In Atlas Shrugged and in reality, the anti-capitalistic mentality has an incredibly flattering conception of entrepreneurs. They believe entrepreneurs will, as if by magic, produce an endless flow of technology, products, wealth, taxes and jobs, regardless of what regulators throw at them. Instead of doing anything useful, entrepreneurs “exploit” society by way of ingenious, mysterious and nefarious stratagems. The supposed liberty of consumers and employees in free markets to decline what entrepreneurs offer, is illusory. Anti-capitalist faith in the ingenuity and indestructibility of markets is more appropriately called “market fundamentalism” than the anguished pro-market realism of free marketers. They literally believe in miracles, that capitalists can produce benefits without costs.

Free lunch fantasies

Interventionism is a grand “free lunch” fantasy whereby confiscatory taxes and incredibly costly controls, such as the Financial Advisory and Intermediary Services Act (FAIS), the National Credit Act (NCA) and a deluge of health care interventions, have no adverse impact on the provision of services, credit and health care. When economic liberals protest, interventionists have such confidence in capitalists that they cannot imagine sceptics as anything other than bad faith “fronts for big business”.

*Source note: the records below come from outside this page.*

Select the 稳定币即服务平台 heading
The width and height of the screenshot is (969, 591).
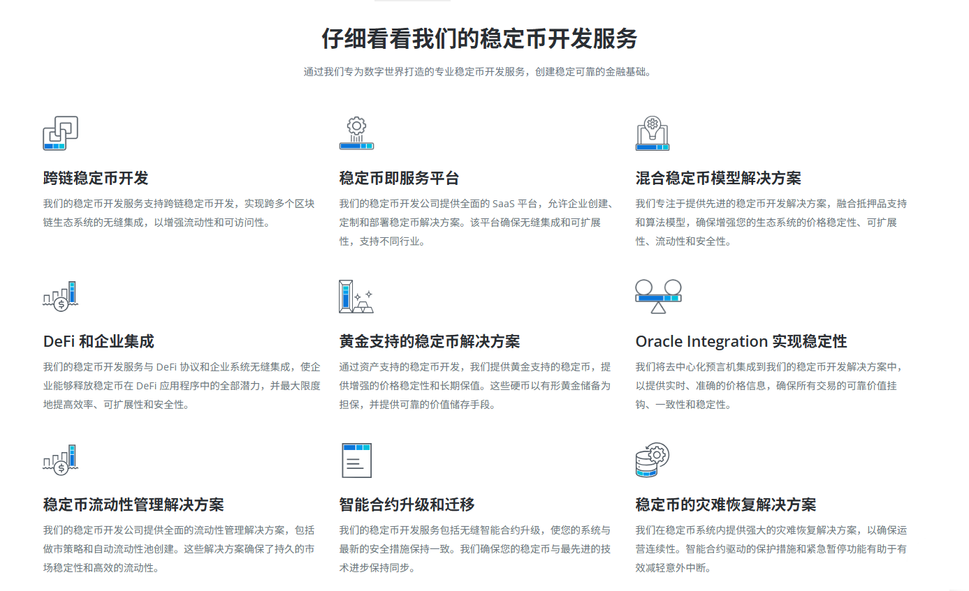click(399, 178)
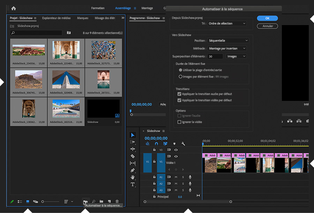Click the Home icon
Screen dimensions: 314x213
[x=14, y=8]
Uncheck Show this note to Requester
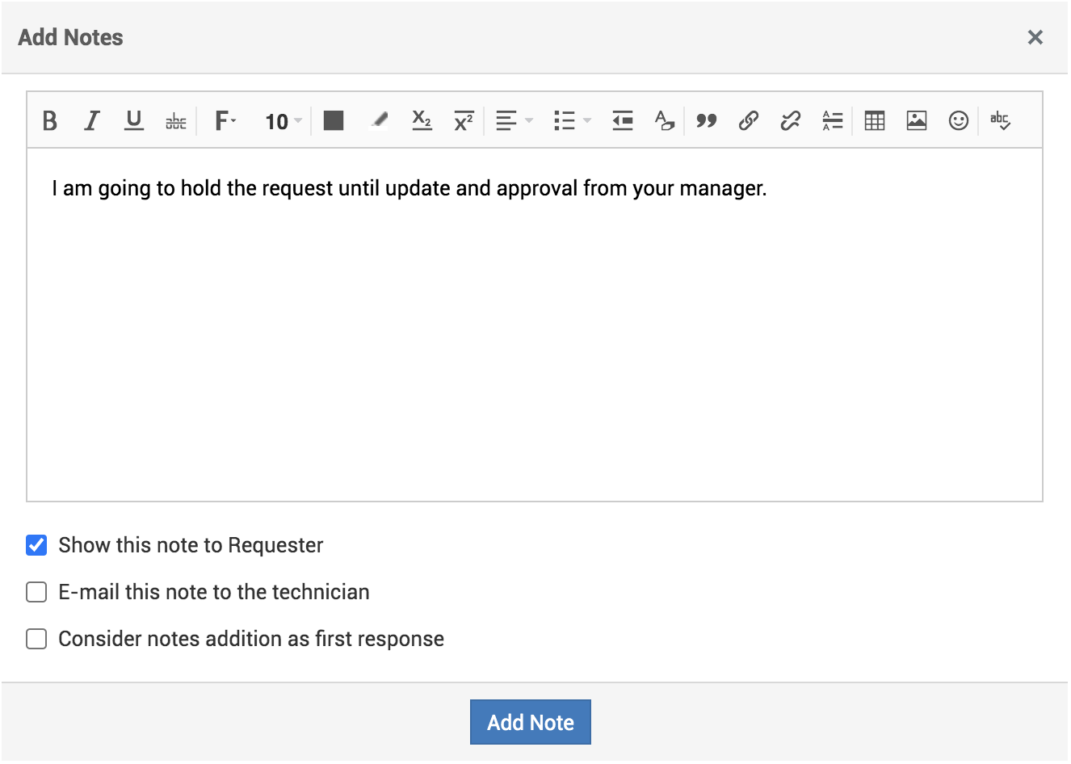 click(x=36, y=545)
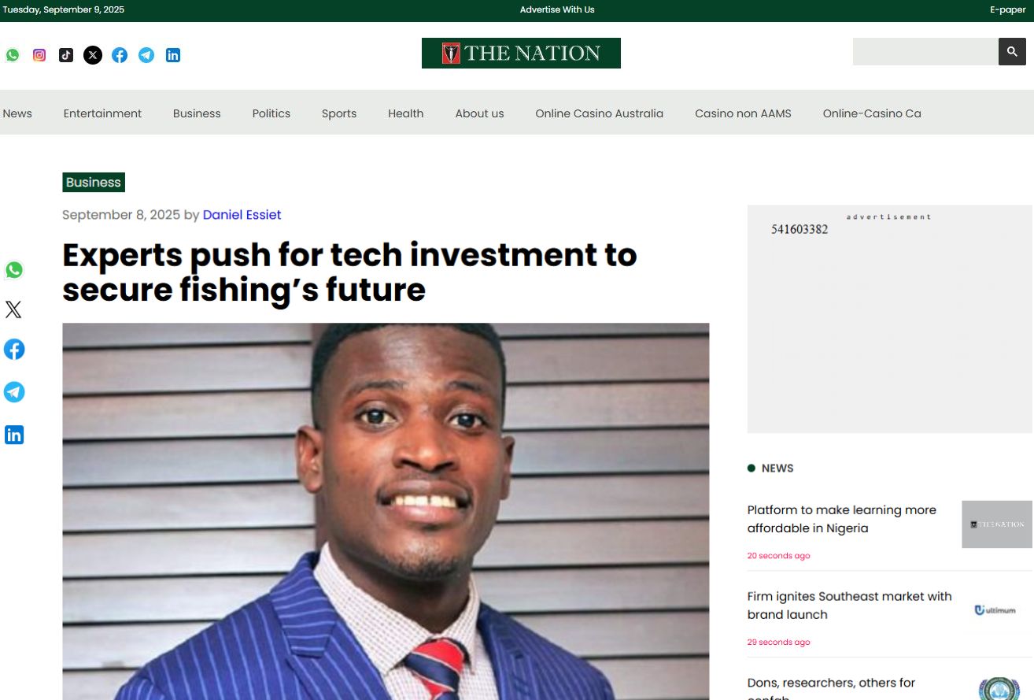Click the Facebook icon in header
The width and height of the screenshot is (1034, 700).
coord(120,55)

This curious confidence in capitalists explains why interventionists press on regardless of “unintended consequences”. When the disappearance of financial services for all except the rich follows FAIS, or no credit for people who need it most follows the NCA, and when none of the predicted benefits materialise, and everyone is reconciled to the characteristic incompetence of government, market liberals lament that “we told you so”, and interventionists blame “market failure”. It never occurs to them that a deluge of regulatory imposts could have negative effects, because they imagine capitalists to be God-like miracle-makers.

“Looters” often pay capitalism the ultimate compliment by imitating it. When they resort to charging for government-supplied water, supplying electricity through a state-owned company, and throw billions of Rands taxed from “people of the mind” at loss-making nationalised airlines, they call it “privatisation”, “commercialisation”, “corporatisation” “deregulation” and “PPPs”. Conversely, no one suggests improving the market by imitating government.

Instead of discontinuing failed policies, “looters” espouse increasingly extreme interventions. Failed “land reform” is what “true” capitalists expect from anti-market land policies. “Looters”, as Rand’s apt name for them predicts, not only ignore the stupendous potential for empowerment of upgrading all black-held land to freehold and redistributing the state’s superfluous land, they attribute their failure to being insufficiently Mugabeesque. Their “solution” is more of what’s failed: willing buyer-unwilling seller looting.

Gang rape

The fundamentalist faith of “looters” in capitalism explains why they are so sanguine about increasingly extreme measures. “Organised business” responds with costly lobbying for amelioration. It achieves awkward compromises in smoke-free rooms. This gives the impression that business “supports” anti-business policies. The process is like a gang intending to gang rape a woman responding to her pleading by deciding that she will be raped only by the gang leader. The view that business “supports” interventions amounts to saying she “agrees” to sex with her rapist. Usually “crony” capitalists negotiate regulatory threats into sufficient protection against competitors and innovators to off-set new costs and risks.

People are entitled to their own opinions, not their own facts. Whether capitalists are fearsome super-humans to be subjugated by extreme measures, or vulnerable entrepreneurs easily subverted by disincentives, is a matter of opinion. That there are no “free lunches” is a fact, which means that, notwithstanding compromises between “looters” raping markets and their victims, all interventions have costs. Whether benefits exceed costs is also a matter of fact, and the fact is that freer markets out-perform less-free markets by every objectively indexed criterion.